Review Of Dallas Buyers Club
It’s a wonder why Dallas Buyers Club took more than two decades to get off the ground. Released in 2013 with Matthew McConaughey’s and Jared Leto’s best performances as actors yet, now the movie soars. Movie columnist and critic Steven Rea says,
“Dallas Buyers Club is a movie about an improbable hero, fighting the medical establishment, fighting the FDA, fighting for his life. He’s a con artist, a snake-charmer, working the angles with a wily grin. But he’s also on a journey of self-discovery, learning to embrace humanity in all its shapes and sizes, colors and proclivities.”
Dallas Buyers Club has been in the works since the early 1990s and was turned down 137 times by studios and financiers before making it to the big screen. Set in 1985, he biographical film has cemented its place among the best films of the decade not only because of the historical authenticity with which it captures the first few months of the AIDS epidemic in America, but because of its emotional vigor. McConaughey plays alcoholic cowboy and homophobic electrician Ron Woodroof, who also happens to have AIDS.
Dallas Buyers Club reminds us that heroes come in many forms, and that friendship knows no limits. Sometimes the people we end up holding dearest are the ones we never expected to come our way at all. The movie, although about dying AIDS patients, is ultimately about rebirth: the rebirth of a homophobic man who learns to embrace what he was once afraid of. Dallas Buyers Club pushes us to recognize the beauty in appreciating people and cultures different from ourselves.

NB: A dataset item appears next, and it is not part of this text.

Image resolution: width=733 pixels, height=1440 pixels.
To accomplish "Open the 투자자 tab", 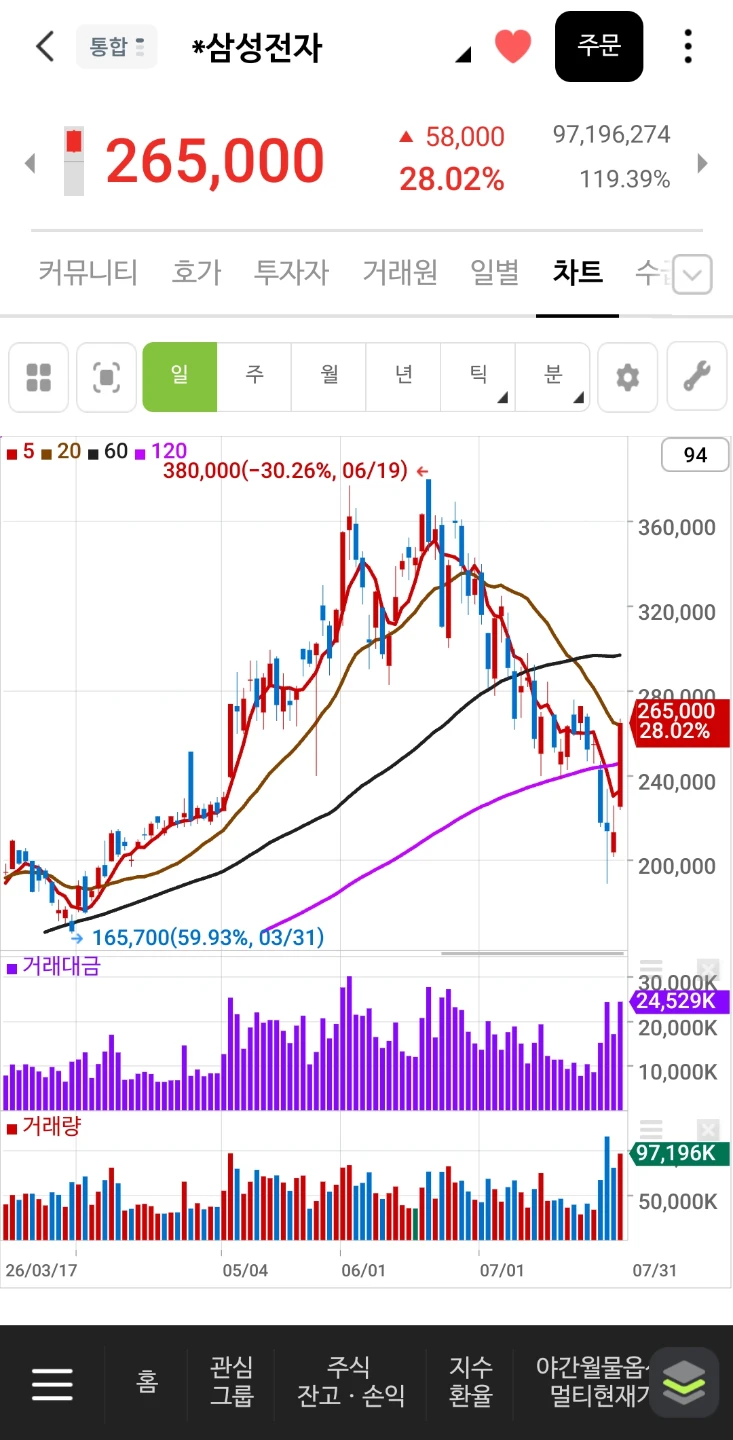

How did McConaughey master the role of Woodroof so well? Beyond his sheer acting talent, McConaughey, a Texas native himself, related to Woodroof. In an interview for Roger Ebert, McConaughey said,
“Ron Woodroof and his clan? These wonderful rednecks? They weren’t my immediate friends, but I know those people. I know that language, I know that perspective, I know that anarchic humor. And, you know, one of things I wanted to make sure about this is to stick with that anarchic humor, stick with him being a selfish bastard, stick with him being a business man out for himself.”
To treat his symptoms, Woodroof began using unapproved pharmaceutical drugs. He finds the drugs effective, and begins smuggling them into Texas to distribute to fellow AIDS patients through an establishment he calls the “Dallas Buyers Club.” Even though he is helping save the sufferers’ lives, the Food and Drug Administration constantly tries to shut the club down.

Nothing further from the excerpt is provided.